[Pixel coordinate grounding data]

= = = =

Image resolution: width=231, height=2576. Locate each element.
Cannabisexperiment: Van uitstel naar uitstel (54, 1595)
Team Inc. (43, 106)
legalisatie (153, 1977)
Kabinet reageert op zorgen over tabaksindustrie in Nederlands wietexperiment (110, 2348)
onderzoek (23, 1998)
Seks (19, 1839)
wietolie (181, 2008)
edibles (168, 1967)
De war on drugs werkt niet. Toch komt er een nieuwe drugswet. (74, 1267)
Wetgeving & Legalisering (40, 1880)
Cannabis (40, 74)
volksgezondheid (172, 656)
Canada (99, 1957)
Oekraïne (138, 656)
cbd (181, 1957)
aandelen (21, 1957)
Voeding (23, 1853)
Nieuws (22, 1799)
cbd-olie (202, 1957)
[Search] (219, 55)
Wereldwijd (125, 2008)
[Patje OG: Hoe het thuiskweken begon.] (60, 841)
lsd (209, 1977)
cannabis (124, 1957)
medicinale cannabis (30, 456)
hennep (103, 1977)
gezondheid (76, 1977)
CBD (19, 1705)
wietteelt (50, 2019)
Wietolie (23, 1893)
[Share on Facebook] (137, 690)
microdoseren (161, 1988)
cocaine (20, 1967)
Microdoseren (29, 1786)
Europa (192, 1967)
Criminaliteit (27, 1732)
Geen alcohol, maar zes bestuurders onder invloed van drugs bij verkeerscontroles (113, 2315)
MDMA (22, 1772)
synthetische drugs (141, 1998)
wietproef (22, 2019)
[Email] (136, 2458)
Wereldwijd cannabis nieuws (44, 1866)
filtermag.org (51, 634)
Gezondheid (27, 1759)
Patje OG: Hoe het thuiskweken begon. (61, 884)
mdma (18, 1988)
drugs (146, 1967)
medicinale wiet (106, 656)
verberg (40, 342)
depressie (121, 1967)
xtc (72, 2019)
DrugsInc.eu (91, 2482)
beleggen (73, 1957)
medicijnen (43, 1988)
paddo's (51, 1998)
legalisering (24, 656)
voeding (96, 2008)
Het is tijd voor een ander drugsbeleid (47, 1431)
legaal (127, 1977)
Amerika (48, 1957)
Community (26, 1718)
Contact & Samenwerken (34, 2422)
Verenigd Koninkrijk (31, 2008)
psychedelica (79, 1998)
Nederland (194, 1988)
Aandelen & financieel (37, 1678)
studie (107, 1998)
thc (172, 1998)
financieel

= = = =

_Description of the task_: The answer must consist of each line from the entries that contains the string "begon".

_Exercise response_:
[Patje OG: Hoe het thuiskweken begon.] (60, 841)
Patje OG: Hoe het thuiskweken begon. (61, 884)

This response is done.